Stored data entries
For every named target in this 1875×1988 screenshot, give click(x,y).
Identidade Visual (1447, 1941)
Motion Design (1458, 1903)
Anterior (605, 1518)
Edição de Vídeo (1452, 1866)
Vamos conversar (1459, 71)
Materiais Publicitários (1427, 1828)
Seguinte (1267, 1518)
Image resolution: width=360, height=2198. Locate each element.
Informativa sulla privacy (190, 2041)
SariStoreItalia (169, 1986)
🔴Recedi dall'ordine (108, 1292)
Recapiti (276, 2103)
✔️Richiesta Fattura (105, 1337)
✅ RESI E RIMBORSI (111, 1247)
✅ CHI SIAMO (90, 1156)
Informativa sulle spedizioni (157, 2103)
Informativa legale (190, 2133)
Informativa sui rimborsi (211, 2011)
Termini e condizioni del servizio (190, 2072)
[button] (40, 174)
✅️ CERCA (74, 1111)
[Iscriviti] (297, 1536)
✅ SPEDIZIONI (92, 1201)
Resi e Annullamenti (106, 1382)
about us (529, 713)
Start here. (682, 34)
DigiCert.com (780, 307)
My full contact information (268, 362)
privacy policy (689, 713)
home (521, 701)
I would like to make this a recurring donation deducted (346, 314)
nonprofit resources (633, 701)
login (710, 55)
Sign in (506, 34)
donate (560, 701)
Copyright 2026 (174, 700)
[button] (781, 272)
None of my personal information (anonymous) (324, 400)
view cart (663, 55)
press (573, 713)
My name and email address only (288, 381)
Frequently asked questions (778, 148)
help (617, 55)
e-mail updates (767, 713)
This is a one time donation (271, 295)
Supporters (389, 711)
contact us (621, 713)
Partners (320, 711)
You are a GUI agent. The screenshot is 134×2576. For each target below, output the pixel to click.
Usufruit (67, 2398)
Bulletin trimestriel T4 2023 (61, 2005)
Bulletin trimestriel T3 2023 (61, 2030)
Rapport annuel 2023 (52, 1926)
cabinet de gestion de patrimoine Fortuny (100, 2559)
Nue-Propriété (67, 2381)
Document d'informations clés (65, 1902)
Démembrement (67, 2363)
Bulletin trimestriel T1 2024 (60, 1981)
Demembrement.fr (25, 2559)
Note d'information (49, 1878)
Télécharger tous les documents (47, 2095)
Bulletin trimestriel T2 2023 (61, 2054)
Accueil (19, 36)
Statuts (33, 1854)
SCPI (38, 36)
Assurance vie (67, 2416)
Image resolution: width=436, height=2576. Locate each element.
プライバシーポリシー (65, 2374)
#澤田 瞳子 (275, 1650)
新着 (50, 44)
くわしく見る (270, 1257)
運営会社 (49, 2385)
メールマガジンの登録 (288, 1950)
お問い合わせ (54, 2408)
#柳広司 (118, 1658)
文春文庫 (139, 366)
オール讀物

EXERCISE BRIEF: From the records given above, copy all lines containing "donation".

RESULT FOR THIS EXERCISE:
I would like to make this a recurring donation deducted (346, 314)
This is a one time donation (271, 295)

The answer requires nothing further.